(RECORDS SHOWN):
--- START ---

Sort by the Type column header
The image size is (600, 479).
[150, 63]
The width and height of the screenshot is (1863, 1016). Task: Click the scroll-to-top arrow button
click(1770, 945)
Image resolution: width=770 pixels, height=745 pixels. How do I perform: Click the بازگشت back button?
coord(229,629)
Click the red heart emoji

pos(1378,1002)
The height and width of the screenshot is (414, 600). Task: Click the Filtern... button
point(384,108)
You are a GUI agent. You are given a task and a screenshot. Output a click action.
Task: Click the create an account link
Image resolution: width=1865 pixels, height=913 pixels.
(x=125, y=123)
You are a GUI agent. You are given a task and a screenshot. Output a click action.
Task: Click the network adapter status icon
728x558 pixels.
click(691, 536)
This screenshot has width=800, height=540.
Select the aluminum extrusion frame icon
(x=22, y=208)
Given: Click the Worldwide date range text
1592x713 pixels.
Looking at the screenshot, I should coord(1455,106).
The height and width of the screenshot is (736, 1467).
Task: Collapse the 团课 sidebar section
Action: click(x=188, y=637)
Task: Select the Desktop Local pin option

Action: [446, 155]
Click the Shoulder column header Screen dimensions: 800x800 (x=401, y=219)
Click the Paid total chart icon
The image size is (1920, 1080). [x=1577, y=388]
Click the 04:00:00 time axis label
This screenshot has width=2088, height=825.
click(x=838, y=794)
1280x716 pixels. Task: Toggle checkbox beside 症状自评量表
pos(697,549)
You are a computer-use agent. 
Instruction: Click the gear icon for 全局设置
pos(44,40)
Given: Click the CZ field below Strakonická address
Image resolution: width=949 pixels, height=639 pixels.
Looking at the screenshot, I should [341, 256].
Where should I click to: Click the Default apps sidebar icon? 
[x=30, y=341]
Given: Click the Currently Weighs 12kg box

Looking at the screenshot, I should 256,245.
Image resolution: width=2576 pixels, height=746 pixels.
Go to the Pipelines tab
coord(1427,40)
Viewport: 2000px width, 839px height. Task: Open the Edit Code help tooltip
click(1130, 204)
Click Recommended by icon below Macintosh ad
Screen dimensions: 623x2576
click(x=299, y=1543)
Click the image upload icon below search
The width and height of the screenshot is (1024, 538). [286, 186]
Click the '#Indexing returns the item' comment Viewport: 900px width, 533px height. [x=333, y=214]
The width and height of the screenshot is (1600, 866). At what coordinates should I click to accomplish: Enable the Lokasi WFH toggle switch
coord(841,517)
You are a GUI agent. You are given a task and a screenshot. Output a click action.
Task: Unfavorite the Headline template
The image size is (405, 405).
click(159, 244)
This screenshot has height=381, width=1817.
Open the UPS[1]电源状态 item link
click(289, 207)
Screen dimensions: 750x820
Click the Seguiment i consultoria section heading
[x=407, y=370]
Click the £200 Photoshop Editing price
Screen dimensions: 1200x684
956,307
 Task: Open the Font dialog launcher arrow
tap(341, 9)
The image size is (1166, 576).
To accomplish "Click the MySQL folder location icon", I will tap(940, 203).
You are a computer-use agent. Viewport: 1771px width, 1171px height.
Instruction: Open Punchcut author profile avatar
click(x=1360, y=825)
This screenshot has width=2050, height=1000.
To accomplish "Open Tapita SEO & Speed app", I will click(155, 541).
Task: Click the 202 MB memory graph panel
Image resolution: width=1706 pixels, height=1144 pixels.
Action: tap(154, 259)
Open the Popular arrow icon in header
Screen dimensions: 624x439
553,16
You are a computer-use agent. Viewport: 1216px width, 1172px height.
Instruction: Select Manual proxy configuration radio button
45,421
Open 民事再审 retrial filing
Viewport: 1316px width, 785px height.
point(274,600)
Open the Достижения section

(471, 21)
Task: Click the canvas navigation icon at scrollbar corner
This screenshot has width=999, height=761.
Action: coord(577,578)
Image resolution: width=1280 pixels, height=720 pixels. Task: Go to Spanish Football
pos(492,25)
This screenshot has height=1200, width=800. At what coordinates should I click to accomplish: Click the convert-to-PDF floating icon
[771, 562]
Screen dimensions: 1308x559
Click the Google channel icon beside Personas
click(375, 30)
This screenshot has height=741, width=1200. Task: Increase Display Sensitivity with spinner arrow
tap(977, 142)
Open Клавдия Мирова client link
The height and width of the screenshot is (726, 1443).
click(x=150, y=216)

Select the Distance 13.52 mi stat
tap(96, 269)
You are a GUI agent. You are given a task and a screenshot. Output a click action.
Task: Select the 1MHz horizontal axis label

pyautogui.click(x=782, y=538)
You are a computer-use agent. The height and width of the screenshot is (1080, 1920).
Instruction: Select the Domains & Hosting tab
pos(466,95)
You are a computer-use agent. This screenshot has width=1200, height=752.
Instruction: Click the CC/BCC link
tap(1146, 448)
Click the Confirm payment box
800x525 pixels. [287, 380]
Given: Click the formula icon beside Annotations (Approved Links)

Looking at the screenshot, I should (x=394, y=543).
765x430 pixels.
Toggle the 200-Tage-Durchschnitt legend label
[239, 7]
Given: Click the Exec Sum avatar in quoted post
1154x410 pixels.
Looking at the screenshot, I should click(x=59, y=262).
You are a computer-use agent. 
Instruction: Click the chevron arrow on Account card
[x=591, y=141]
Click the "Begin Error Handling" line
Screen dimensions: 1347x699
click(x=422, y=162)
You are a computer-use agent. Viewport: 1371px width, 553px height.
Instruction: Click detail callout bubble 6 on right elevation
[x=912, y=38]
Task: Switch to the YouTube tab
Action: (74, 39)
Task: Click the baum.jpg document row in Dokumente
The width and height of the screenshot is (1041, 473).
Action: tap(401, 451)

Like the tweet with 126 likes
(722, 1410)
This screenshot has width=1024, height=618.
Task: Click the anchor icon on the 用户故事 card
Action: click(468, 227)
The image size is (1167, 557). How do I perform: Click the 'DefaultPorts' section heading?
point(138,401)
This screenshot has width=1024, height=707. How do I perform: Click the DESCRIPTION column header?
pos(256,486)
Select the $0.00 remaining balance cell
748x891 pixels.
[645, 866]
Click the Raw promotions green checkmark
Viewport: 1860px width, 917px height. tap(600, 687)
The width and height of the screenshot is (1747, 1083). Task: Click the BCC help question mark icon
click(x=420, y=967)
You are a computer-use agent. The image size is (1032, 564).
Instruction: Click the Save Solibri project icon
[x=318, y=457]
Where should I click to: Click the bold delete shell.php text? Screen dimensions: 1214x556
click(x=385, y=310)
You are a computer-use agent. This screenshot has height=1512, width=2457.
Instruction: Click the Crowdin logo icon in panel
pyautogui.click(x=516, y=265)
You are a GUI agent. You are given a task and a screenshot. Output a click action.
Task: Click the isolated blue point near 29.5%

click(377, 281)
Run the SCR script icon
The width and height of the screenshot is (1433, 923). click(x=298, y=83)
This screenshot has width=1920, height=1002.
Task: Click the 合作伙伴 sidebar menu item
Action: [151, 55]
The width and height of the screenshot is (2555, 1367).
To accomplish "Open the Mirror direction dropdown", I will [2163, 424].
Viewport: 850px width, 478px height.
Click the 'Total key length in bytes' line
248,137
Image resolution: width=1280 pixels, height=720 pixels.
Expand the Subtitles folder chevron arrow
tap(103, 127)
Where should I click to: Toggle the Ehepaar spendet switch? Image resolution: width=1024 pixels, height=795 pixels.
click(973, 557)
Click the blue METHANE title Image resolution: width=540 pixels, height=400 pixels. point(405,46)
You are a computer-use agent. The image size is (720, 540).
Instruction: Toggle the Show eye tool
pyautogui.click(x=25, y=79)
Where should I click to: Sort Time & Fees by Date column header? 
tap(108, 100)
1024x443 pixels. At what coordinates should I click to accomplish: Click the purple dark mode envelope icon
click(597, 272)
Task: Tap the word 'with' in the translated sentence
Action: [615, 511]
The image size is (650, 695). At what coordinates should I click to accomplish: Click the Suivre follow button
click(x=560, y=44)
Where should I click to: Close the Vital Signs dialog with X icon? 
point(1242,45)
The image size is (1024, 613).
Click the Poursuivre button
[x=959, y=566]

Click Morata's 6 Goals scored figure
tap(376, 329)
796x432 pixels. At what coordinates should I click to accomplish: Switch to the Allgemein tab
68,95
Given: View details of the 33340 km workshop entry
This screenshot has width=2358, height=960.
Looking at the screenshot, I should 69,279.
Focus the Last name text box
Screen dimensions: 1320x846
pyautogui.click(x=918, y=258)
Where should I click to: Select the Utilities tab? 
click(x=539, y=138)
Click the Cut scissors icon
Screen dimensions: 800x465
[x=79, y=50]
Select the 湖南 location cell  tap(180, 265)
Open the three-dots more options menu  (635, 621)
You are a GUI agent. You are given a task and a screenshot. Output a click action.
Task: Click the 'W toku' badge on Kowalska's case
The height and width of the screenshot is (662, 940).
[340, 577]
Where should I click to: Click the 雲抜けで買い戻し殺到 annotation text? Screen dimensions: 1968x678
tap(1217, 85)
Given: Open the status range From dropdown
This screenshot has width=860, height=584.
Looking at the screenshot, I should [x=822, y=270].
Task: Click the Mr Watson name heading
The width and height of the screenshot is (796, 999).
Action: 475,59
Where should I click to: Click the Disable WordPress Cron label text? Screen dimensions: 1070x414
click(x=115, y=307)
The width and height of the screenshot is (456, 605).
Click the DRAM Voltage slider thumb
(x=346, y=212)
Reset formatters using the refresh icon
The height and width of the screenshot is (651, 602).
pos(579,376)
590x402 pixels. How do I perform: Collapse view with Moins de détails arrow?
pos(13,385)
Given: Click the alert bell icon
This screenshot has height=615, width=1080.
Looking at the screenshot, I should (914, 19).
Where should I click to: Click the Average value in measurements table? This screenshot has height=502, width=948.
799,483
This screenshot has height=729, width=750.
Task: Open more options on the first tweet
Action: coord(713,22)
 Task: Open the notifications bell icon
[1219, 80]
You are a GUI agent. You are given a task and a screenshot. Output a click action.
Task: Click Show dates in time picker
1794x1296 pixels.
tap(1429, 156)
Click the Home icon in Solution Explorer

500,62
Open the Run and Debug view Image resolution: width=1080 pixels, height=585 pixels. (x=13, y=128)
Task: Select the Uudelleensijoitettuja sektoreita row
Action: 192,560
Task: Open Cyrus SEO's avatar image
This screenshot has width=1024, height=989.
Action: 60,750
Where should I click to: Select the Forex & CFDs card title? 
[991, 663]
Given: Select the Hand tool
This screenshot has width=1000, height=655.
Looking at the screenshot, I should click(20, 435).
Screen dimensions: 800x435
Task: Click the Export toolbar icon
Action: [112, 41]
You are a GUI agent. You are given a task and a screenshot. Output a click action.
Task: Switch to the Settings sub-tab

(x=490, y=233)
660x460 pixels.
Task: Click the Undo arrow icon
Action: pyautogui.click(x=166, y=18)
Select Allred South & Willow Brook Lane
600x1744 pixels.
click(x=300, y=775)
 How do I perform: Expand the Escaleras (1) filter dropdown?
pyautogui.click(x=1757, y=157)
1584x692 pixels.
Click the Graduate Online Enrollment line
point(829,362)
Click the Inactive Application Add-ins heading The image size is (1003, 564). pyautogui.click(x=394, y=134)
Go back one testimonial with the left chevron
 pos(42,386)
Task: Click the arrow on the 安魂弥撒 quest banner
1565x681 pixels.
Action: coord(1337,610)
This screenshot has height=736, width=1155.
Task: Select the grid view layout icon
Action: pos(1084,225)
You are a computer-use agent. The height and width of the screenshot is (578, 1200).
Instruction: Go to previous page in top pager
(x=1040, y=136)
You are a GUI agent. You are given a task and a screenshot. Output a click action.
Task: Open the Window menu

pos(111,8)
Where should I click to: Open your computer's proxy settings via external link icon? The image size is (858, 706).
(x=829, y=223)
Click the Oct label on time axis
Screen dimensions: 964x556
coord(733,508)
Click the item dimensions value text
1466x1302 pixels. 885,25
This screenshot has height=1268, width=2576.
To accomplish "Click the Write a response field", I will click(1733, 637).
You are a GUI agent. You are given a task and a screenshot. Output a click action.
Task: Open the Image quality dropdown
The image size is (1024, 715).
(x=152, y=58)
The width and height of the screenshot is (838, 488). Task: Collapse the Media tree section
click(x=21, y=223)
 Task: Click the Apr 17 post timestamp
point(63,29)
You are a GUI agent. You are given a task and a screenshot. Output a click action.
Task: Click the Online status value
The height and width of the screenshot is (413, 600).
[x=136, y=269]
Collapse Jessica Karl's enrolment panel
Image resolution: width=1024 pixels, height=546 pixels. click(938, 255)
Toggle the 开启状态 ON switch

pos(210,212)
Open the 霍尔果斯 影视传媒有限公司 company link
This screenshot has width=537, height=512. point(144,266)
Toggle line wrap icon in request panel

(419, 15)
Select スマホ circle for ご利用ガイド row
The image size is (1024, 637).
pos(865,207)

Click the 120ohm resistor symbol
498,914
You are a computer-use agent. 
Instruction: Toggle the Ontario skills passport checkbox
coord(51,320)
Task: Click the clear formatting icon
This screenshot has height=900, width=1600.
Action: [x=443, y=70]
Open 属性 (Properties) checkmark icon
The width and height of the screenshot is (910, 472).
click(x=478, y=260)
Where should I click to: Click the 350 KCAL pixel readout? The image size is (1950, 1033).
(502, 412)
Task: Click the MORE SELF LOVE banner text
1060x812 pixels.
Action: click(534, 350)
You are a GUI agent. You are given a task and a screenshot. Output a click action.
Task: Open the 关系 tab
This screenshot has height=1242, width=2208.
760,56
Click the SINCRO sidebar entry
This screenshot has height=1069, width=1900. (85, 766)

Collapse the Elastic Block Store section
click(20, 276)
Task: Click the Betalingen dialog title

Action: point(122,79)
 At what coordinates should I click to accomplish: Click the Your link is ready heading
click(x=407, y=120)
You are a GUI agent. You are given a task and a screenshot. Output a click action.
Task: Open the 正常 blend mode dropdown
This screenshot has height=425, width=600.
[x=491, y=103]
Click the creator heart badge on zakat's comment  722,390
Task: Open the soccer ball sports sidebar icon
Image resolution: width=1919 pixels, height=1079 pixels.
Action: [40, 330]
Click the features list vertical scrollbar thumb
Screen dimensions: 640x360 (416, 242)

--- END ---

(EXERCISE DIRECTIONS):
Please find the lines in the data that contain the word "cell" and copy them.

(TASK ANSWER):
Select the $0.00 remaining balance cell
Select the 湖南 location cell  tap(180, 265)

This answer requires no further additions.